Click here for a new career
Thousands of websites offer career information; usnews.com career coach Marty Nemko recommends these:
The Best Comprehensive Sites
OneStop Coach: onestopcoach.org. This is a portal to federally funded career websites offering quality help at every stage: identify your skills, find careers that fit, get trained, find money for training, and land the job. Plus, if you need human help, OneStop Coach links you to your local bricks-and-mortar federal OneStop Career Center. Many California high school and college career centers subscribe to Eureka.org, a similar but more user-friendly, California-centric site.
The Riley Guide: Rileyguide.com/prepare.html This is the best portal for those trying to choose a career.
Job Hunt: job-hunt.org. This is the best portal for those who have a career goal and now are trying to land a job.
Best Sites for Specific Purposes
The above comprehensive sites, which link to many sites, can be overwhelming, so here are my favorite individual ones:
WHICH CAREERS FIT YOU?
University of CaliforniaBerkeley Career Site: www.uhs.berkeley.edu. Extensive, well-organized information on hundreds of careers. Not surprising for a university site, the focus is on careers requiring a degree.

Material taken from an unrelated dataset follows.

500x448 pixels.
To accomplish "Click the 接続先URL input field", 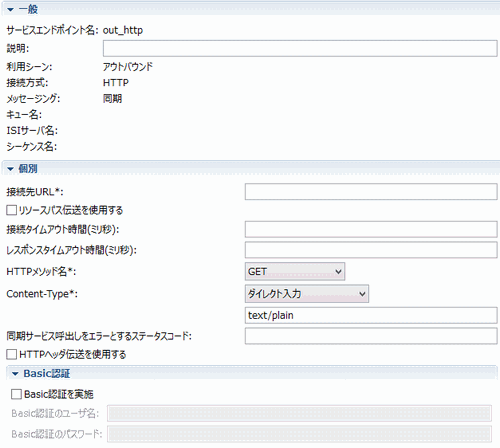I will coord(371,192).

Vocational Information Center: www.khake.com. This site focuses on careers not requiring a college degree and usually provides links to training resources.
mylifecoach.com: This site offers an online version of the Strong Interest Inventory, the most carefully validated of all career "tests." This half-hour assessment yields a synthesis of your interests and an annotated list of well-suited careers. While other sites offer the Strong, mylifecoach.com is my favorite because for just $24.95, you receive a comprehensive report plus a by-phone 20-minute consultation to interpret the results. That fee also includes free access to Focus, which enables you to link your Strong results to information on well-suited careers.

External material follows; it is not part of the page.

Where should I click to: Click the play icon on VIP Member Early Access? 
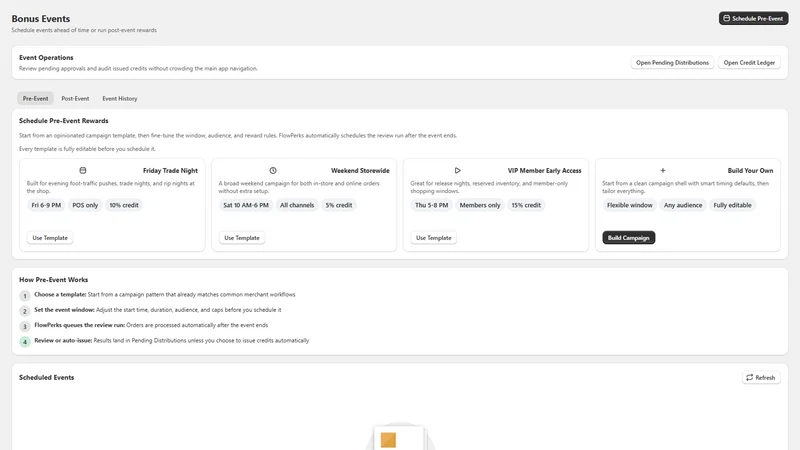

Career Compass: www.careervoyages.org. This takes just one minute but can be quite helpful. You simply pick your first, second, and third choice among six interest areas (hands-on, investigative, artistic, social, entrepreneurial, and business detail) and up pops a list of matching careers. Click on a selection, and you're teleported to a detailed profile of that career.
TO RESEARCH A FIELD OR EMPLOYER
Google.com: Although not a career site, my clients and I most often end up using Google for all aspects of career research. When I want to find information on a career, I Google it. When I want to find a person, for example, a VP of marketing at Hewlett-Packard, I Google it. When I want to find the name of a professional association, I Google the name of the profession along with the word "association," "organization," "society," "American," or "National." When I want information on a particular employer, I Google its Web tab and also its Groups and News tabs, the latter two which are more likely to unearth dirt.
A client of mine was unsure which of two job offers to accept. To help decide, he Googled one of his potential bosses, Doug Dahlin. He discovered that Dahlin is a legend in his field, beloved by all, and was recently inducted into his industry's hall of fame. My client's choice became clear.